Nyiko Masango passes through the tunnels on the N1 between Musina and Louis Trichardt.
Date: 27 November 2020 By: Bernard Chiguvare
Local resident, Nyiko Masango (40), known as Mr Dynamix, started a campaign aimed at encouraging men to be actively involved in their children’s upbringing.
Masango, who is a lifestyle coach, motivational speaker, photographer, ordained reverend, and an entrepreneur, said that not being able to spend time with his children was the hardest thing for him. “I was not allowed to see my children for a time and this actually was against my wish, prompting me to start an awareness campaign that fathers need to play an active role in the lives of their children,” said Masango.
His campaign is called Presence in Fatherhood and Fathers’ rights. The campaign advocates for children growing up without fathers, and for fathers who are denied the right to see their children after partners have passed away.
After his own experience of not being allowed to see his kids, Masango started a 100 km walk from Tzaneen to Polokwane. Last year, he cycled from Tzaneen to Tanzania and climbed Mt Kilimanjaro to raise awareness for his cause. He finally won the battle and is now allowed to see his children again.

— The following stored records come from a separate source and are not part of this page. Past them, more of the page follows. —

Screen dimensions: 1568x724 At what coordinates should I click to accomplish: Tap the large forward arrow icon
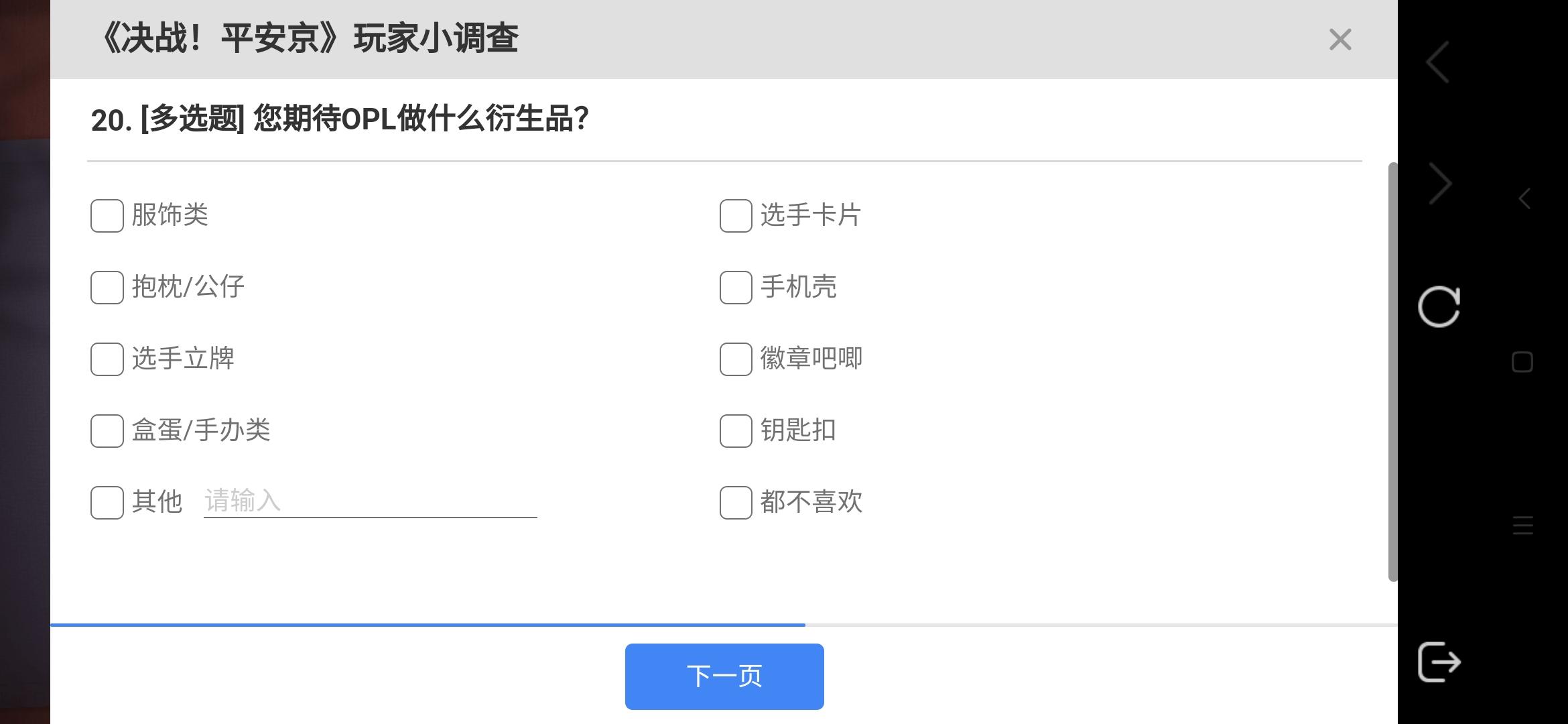point(1440,184)
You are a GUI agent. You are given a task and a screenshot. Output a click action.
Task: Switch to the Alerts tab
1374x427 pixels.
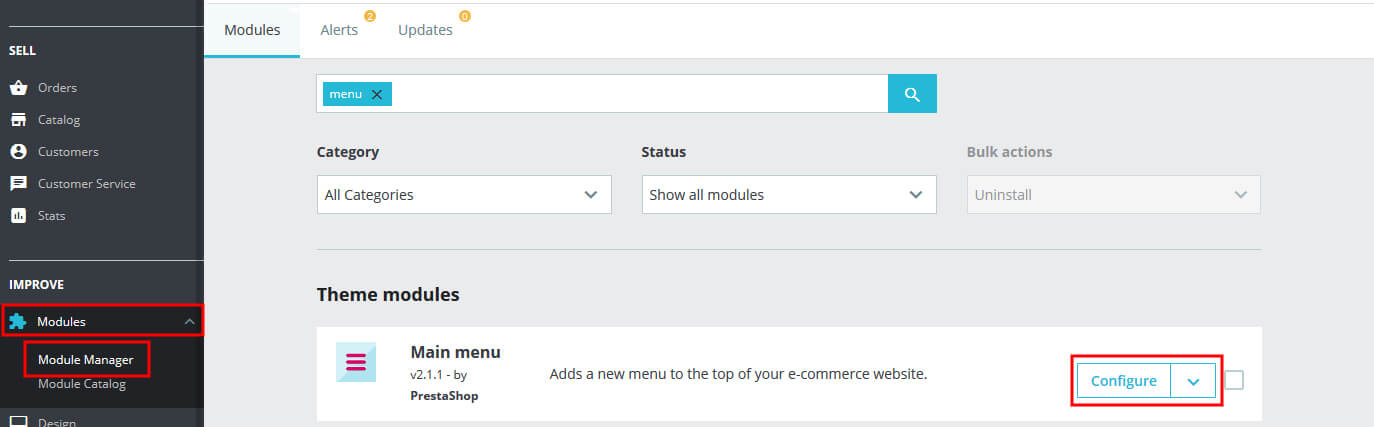tap(339, 30)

“Mr Dynamix” had just embarked on a 3 143 km cycling tour from Beitbridge to Cape Town, which started on Saturday, 21 November. The next day he cycled 125 km from Louis Trichardt to Tzaneen. Some seconds before 12:00 on Saturday, a smiling face pedalled up to the Makhado FM radio studio.

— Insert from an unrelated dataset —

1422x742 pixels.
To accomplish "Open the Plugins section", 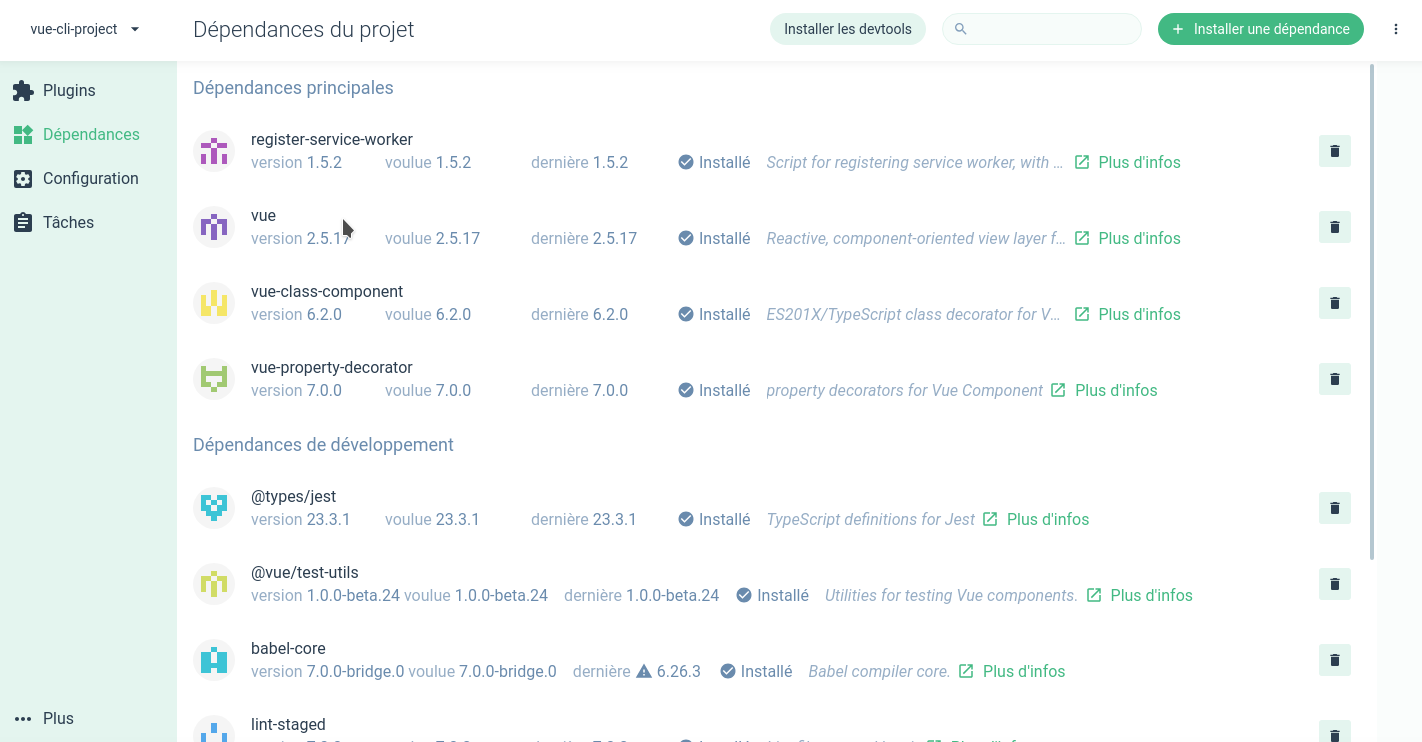I will coord(68,90).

“This is the first stage of my cycling journey. Every day is a stage. I am expecting the whole journey to be completed in 27 days. I know tomorrow I will be in Tzaneen and people will support us by offering food of some sort,” Masango smiled confidently.

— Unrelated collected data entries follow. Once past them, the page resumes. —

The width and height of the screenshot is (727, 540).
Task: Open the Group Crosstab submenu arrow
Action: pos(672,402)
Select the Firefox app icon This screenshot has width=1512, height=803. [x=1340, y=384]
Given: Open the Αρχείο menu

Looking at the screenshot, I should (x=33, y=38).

Besides the uphill parts of his journey, he said he had no challenges. “Limpopo Wildlife and Eastern Cape tourism assist with accommodation. Ripfumelo Pharmacy assists with supplements on medical care and Vodacom assists with cash.”
In the meantime, Masango said, he had plans to start a cycling academy.
Bernard Chiguvare is a Zimbabwean-born journalist. He writes mainly for the online publication, Groundup.